BEGIN Data for processing

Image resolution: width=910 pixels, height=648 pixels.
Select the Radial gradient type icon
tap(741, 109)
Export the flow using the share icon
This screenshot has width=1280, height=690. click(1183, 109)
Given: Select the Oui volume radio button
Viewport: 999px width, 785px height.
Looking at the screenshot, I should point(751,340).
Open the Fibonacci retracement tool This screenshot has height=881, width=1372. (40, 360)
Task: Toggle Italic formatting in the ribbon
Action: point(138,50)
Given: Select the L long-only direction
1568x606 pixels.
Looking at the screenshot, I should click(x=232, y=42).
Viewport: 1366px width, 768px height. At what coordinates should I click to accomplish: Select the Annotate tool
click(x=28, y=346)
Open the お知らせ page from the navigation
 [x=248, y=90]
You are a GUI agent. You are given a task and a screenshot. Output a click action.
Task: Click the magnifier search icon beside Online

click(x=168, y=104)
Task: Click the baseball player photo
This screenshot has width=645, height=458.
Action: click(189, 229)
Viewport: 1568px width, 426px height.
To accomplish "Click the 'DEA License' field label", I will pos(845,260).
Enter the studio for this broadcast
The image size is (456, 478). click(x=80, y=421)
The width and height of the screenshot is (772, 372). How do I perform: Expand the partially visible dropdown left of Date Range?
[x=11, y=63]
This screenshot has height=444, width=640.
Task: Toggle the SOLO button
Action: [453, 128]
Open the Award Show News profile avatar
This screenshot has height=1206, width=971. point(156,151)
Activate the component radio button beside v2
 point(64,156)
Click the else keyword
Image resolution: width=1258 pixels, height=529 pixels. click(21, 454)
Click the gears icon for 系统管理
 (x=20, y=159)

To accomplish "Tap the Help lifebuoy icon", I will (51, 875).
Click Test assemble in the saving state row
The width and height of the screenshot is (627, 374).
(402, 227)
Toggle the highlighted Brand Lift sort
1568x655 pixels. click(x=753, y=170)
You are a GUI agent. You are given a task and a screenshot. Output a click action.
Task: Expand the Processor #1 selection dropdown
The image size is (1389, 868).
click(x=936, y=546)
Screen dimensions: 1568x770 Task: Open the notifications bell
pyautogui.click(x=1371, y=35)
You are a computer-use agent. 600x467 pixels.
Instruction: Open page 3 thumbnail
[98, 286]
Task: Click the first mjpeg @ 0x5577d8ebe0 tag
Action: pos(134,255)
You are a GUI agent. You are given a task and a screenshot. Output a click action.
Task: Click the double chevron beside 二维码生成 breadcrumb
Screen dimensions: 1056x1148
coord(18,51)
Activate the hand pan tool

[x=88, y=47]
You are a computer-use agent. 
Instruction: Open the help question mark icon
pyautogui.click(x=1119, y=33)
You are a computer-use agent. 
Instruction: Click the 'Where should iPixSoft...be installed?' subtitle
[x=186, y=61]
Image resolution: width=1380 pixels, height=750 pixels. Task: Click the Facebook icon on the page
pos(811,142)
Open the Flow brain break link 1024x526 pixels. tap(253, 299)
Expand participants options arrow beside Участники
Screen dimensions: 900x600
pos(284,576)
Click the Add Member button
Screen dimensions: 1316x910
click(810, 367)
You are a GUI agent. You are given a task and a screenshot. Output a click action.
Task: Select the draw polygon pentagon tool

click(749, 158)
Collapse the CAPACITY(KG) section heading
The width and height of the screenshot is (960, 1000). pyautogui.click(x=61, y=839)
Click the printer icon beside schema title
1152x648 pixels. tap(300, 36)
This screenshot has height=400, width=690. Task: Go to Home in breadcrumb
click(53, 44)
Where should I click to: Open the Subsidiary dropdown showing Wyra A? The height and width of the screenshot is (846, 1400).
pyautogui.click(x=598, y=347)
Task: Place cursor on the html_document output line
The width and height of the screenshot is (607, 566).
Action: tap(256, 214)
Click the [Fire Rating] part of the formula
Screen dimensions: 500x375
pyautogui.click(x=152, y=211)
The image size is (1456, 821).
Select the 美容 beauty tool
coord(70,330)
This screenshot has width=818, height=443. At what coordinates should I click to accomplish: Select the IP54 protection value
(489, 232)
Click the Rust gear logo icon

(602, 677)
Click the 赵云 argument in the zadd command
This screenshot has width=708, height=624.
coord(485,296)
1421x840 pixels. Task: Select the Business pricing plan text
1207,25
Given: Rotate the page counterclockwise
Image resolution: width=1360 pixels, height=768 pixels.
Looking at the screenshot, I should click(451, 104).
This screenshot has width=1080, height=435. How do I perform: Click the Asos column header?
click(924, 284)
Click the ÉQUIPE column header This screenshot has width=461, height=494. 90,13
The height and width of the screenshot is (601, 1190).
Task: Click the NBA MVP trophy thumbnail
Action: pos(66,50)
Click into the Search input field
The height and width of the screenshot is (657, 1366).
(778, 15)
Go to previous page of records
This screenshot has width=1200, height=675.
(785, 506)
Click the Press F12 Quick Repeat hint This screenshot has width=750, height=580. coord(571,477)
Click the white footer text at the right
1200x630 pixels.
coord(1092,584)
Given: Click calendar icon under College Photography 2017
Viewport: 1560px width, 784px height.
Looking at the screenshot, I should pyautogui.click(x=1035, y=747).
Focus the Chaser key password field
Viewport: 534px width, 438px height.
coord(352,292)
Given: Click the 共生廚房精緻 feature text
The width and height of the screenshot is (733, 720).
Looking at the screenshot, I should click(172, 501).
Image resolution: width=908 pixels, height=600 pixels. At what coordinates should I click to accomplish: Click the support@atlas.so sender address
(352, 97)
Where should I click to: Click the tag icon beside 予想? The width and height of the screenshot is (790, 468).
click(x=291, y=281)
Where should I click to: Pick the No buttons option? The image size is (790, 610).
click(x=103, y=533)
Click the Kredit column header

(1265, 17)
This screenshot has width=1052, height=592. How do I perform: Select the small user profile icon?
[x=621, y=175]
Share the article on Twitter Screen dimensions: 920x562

END Data for processing

To do:
A verbatim copy of every entry is needed.

Solved exercise:
Image resolution: width=910 pixels, height=648 pixels.
Select the Radial gradient type icon
tap(741, 109)
Export the flow using the share icon
This screenshot has width=1280, height=690. click(1183, 109)
Given: Select the Oui volume radio button
Viewport: 999px width, 785px height.
Looking at the screenshot, I should point(751,340).
Open the Fibonacci retracement tool This screenshot has height=881, width=1372. (40, 360)
Task: Toggle Italic formatting in the ribbon
Action: point(138,50)
Given: Select the L long-only direction
1568x606 pixels.
Looking at the screenshot, I should click(x=232, y=42).
Viewport: 1366px width, 768px height. At what coordinates should I click to accomplish: Select the Annotate tool
click(x=28, y=346)
Open the お知らせ page from the navigation
 [x=248, y=90]
You are a GUI agent. You are given a task and a screenshot. Output a click action.
Task: Click the magnifier search icon beside Online

click(x=168, y=104)
Task: Click the baseball player photo
This screenshot has width=645, height=458.
Action: click(189, 229)
Viewport: 1568px width, 426px height.
To accomplish "Click the 'DEA License' field label", I will pos(845,260).
Enter the studio for this broadcast
The image size is (456, 478). click(x=80, y=421)
The width and height of the screenshot is (772, 372). How do I perform: Expand the partially visible dropdown left of Date Range?
[x=11, y=63]
This screenshot has height=444, width=640.
Task: Toggle the SOLO button
Action: [453, 128]
Open the Award Show News profile avatar
This screenshot has height=1206, width=971. point(156,151)
Activate the component radio button beside v2
 point(64,156)
Click the else keyword
Image resolution: width=1258 pixels, height=529 pixels. click(21, 454)
Click the gears icon for 系统管理
 (x=20, y=159)

To accomplish "Tap the Help lifebuoy icon", I will (51, 875).
Click Test assemble in the saving state row
The width and height of the screenshot is (627, 374).
(402, 227)
Toggle the highlighted Brand Lift sort
1568x655 pixels. click(x=753, y=170)
You are a GUI agent. You are given a task and a screenshot. Output a click action.
Task: Expand the Processor #1 selection dropdown
The image size is (1389, 868).
click(x=936, y=546)
Screen dimensions: 1568x770 Task: Open the notifications bell
pyautogui.click(x=1371, y=35)
You are a computer-use agent. 600x467 pixels.
Instruction: Open page 3 thumbnail
[98, 286]
Task: Click the first mjpeg @ 0x5577d8ebe0 tag
Action: pos(134,255)
You are a GUI agent. You are given a task and a screenshot. Output a click action.
Task: Click the double chevron beside 二维码生成 breadcrumb
Screen dimensions: 1056x1148
coord(18,51)
Activate the hand pan tool

[x=88, y=47]
You are a computer-use agent. 
Instruction: Open the help question mark icon
pyautogui.click(x=1119, y=33)
You are a computer-use agent. 
Instruction: Click the 'Where should iPixSoft...be installed?' subtitle
[x=186, y=61]
Image resolution: width=1380 pixels, height=750 pixels. Task: Click the Facebook icon on the page
pos(811,142)
Open the Flow brain break link 1024x526 pixels. tap(253, 299)
Expand participants options arrow beside Участники
Screen dimensions: 900x600
pos(284,576)
Click the Add Member button
Screen dimensions: 1316x910
click(810, 367)
You are a GUI agent. You are given a task and a screenshot. Output a click action.
Task: Select the draw polygon pentagon tool

click(749, 158)
Collapse the CAPACITY(KG) section heading
The width and height of the screenshot is (960, 1000). pyautogui.click(x=61, y=839)
Click the printer icon beside schema title
1152x648 pixels. tap(300, 36)
This screenshot has height=400, width=690. Task: Go to Home in breadcrumb
click(53, 44)
Where should I click to: Open the Subsidiary dropdown showing Wyra A? The height and width of the screenshot is (846, 1400).
pyautogui.click(x=598, y=347)
Task: Place cursor on the html_document output line
The width and height of the screenshot is (607, 566).
Action: tap(256, 214)
Click the [Fire Rating] part of the formula
Screen dimensions: 500x375
pyautogui.click(x=152, y=211)
The image size is (1456, 821).
Select the 美容 beauty tool
coord(70,330)
This screenshot has width=818, height=443. At what coordinates should I click to accomplish: Select the IP54 protection value
(489, 232)
Click the Rust gear logo icon

(602, 677)
Click the 赵云 argument in the zadd command
This screenshot has width=708, height=624.
coord(485,296)
1421x840 pixels. Task: Select the Business pricing plan text
1207,25
Given: Rotate the page counterclockwise
Image resolution: width=1360 pixels, height=768 pixels.
Looking at the screenshot, I should click(451, 104).
This screenshot has width=1080, height=435. How do I perform: Click the Asos column header?
click(924, 284)
Click the ÉQUIPE column header This screenshot has width=461, height=494. 90,13
The height and width of the screenshot is (601, 1190).
Task: Click the NBA MVP trophy thumbnail
Action: pos(66,50)
Click into the Search input field
The height and width of the screenshot is (657, 1366).
(778, 15)
Go to previous page of records
This screenshot has width=1200, height=675.
(785, 506)
Click the Press F12 Quick Repeat hint This screenshot has width=750, height=580. coord(571,477)
Click the white footer text at the right
1200x630 pixels.
coord(1092,584)
Given: Click calendar icon under College Photography 2017
Viewport: 1560px width, 784px height.
Looking at the screenshot, I should pyautogui.click(x=1035, y=747).
Focus the Chaser key password field
Viewport: 534px width, 438px height.
coord(352,292)
Given: Click the 共生廚房精緻 feature text
The width and height of the screenshot is (733, 720).
Looking at the screenshot, I should click(172, 501).
Image resolution: width=908 pixels, height=600 pixels. At what coordinates should I click to accomplish: Click the support@atlas.so sender address
(352, 97)
Where should I click to: Click the tag icon beside 予想? The width and height of the screenshot is (790, 468).
click(x=291, y=281)
Where should I click to: Pick the No buttons option? The image size is (790, 610).
click(x=103, y=533)
Click the Kredit column header

(1265, 17)
This screenshot has width=1052, height=592. How do I perform: Select the small user profile icon?
[x=621, y=175]
Share the article on Twitter Screen dimensions: 920x562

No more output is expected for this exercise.